Положение штурмбанфюрера СС Шольца было более чем щекотливое. С одной стороны он должен был благодарить судьбу, за то, что она, уничтожив абсолютно всех его сослуживцев, пощадила только его одного, с другой, цена подарка судьбы была чрезмерно высока. Новое начальство смотрело на его чудесное спасение с очень большим недоверием. Рассказать же всю правду Шольц боялся. Последствия могли быть непредсказуемы. Обычно в военное время, когда грохочут взрывы, и каждый день может стать последним, любое следствие проходит очень быстро. По времени оно занимает ровно столько, сколько необходимо чтобы довести подследственного из его камеры до ближайшей стенки. И не сносить бы ему головы, если бы ни помощь русского, который подтвердил, что начальник лагеря запретил как следует допросить шпиона, а напротив, приказал уложить его в отдельную палату и относиться к нему, как к герою. Разгром лагеря и освобождение заключённых штурмбанфюрер полностью перевалил на своего бывшего начальника, благо он был мёртв. Внедрение своего человека в партизанский отряд, который позволил без всяких потерь уничтожить разведроту, штурмбанфюрер естественно целиком и полностью приписал себе.

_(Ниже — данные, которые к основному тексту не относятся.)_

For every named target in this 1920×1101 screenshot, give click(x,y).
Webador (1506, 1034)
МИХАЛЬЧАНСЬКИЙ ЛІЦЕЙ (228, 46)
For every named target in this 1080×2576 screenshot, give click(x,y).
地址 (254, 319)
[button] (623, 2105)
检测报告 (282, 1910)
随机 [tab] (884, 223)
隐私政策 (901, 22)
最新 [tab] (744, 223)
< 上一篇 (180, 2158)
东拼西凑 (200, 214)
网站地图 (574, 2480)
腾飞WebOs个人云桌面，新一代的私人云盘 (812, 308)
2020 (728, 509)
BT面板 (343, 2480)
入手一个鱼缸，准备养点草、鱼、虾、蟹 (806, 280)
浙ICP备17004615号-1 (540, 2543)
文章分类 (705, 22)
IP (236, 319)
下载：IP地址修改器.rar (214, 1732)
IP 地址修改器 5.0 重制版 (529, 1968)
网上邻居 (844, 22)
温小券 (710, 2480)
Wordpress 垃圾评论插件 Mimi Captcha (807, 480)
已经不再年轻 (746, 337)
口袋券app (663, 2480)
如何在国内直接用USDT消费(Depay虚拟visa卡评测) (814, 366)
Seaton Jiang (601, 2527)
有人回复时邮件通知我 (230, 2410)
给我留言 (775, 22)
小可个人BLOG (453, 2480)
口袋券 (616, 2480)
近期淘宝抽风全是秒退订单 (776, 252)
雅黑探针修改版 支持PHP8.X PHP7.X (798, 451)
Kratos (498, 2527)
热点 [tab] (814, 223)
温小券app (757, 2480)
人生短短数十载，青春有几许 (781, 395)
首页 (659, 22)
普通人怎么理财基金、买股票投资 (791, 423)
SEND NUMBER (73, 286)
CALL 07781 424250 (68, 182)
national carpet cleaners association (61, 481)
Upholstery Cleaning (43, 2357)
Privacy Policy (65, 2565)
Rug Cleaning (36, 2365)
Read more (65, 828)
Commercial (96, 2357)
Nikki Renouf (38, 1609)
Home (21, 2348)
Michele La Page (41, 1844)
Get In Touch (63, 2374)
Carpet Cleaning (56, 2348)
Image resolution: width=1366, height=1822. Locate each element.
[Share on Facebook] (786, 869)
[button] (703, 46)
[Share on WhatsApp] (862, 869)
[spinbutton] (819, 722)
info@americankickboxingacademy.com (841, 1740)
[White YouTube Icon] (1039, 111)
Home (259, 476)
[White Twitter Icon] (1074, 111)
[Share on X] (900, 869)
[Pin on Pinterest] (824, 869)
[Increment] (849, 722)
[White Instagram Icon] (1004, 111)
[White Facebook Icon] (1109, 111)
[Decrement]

Справедливости ради надо отметить, что это было почти правдой. Тем не менее, результаты расследования уничтожения рудника были отправлены в Берлин для принятия решения. Сослуживцы штурмбанфюрера до прихода решения из столицы избегали общения с Шольцем. Поэтому бывший заместитель лагеря с нетерпением ждал своего русского, чтобы хоть с кем-то поговорить.
Русский пришёл к Шольцу поздно вечером. Он без приглашения сел за стол и тяжело вздохнул.
- Устал? - спросил его Шольц.
- Как собака, - ответил тот.
Штурмбанфюрер собрал на стол и поставил перед гостем рюмки.
- Шнапс будешь?
- Лучше водку, - ответил гость. - Запах унюхают, проблемы могут быть.
Шольц достал водку и сел рядом.
- За что будем пить? - спросил гость.
- За встречу, - ответил штурмбанфюрер. - Помнишь, когда мы первый раз встретились?
- Ещё бы? Ваши из гестапо тогда к нам в НКВД, вроде как, на стажировку приезжали.
- Да, мы ведь тогда почти союзниками были.
- Мне этот союз боком вышел.
- Что так?
- Когда война началась, всех кто с вашими контактировал быстро по лагерям распихали. Я каким-то чудом проскочил. На фронт отправили простым политруком.
- А почему проскочил? Разве служить в лагере хуже, чем на фронте?
- Да не служить. В лагеря все в качестве зэков пошли.
- Круто! У нас тоже не церемонятся. Ещё не известно, что там в Берлине решат.
- Обойдётся. В одну воронку снаряд дважды не попадает. Если сразу в расход не пустили, значит считай пронесло.
- Дай ты Бог!
- А у тебя из-за этой командировки в Россию неприятностей не было?
- Наоборот. Во-первых, я благодаря этому неплохо говорю по-русски, а во вторых после стажировки в НКВД посылали в гестапо, а не в вермахт.
- А на руднике как оказался?
- Я ведь до войны на горного инженера учился. Вот по специальности и определили.
- Это хорошо, что именно сюда определили, а то бы ваши меня только за одно, что я политрук в расход пустили.
- И причём сразу же. У нас директива есть: всех коммунистов и евреев расстреливать сразу же.
- Выходит ты мне жизнь спас?
- А ты мне. Что бы я теперь делал если бы ты меня с того построения не выдернул?
Политрук вдруг громко рассмеялся.
- Ты что? - не понял штурмбанфюрер.
- Я вспомнил, как ты в арестантской робе с нашими зэками бежал. И как тебя не раскололи с такой откормленной физиономией?
- В такой суматохе кто же заметит? Да, разыграли всё, как по нотам.
- Недавно у нас случай был… Весь отряд пьяный валялся: приходи и бери голыми руками.
- С чего это?
- Командиру полковника присвоили за уничтожение рудника, а шпиону, которого вы расстрелять не успели - героя Советского союза. Хотел предупредить тебя, да из отряда выйти не смог. Представляешь, одним ударом со всеми сразу и покончили бы!
Штурмбанфюрер задумался. Чувствовалось, что в этой грандиозной, но несостоявшейся операции его что-то не устраивало.
- А зачем торопиться? - спросил он.
- Не понял. Да за такую операцию как минимум крест железный положен.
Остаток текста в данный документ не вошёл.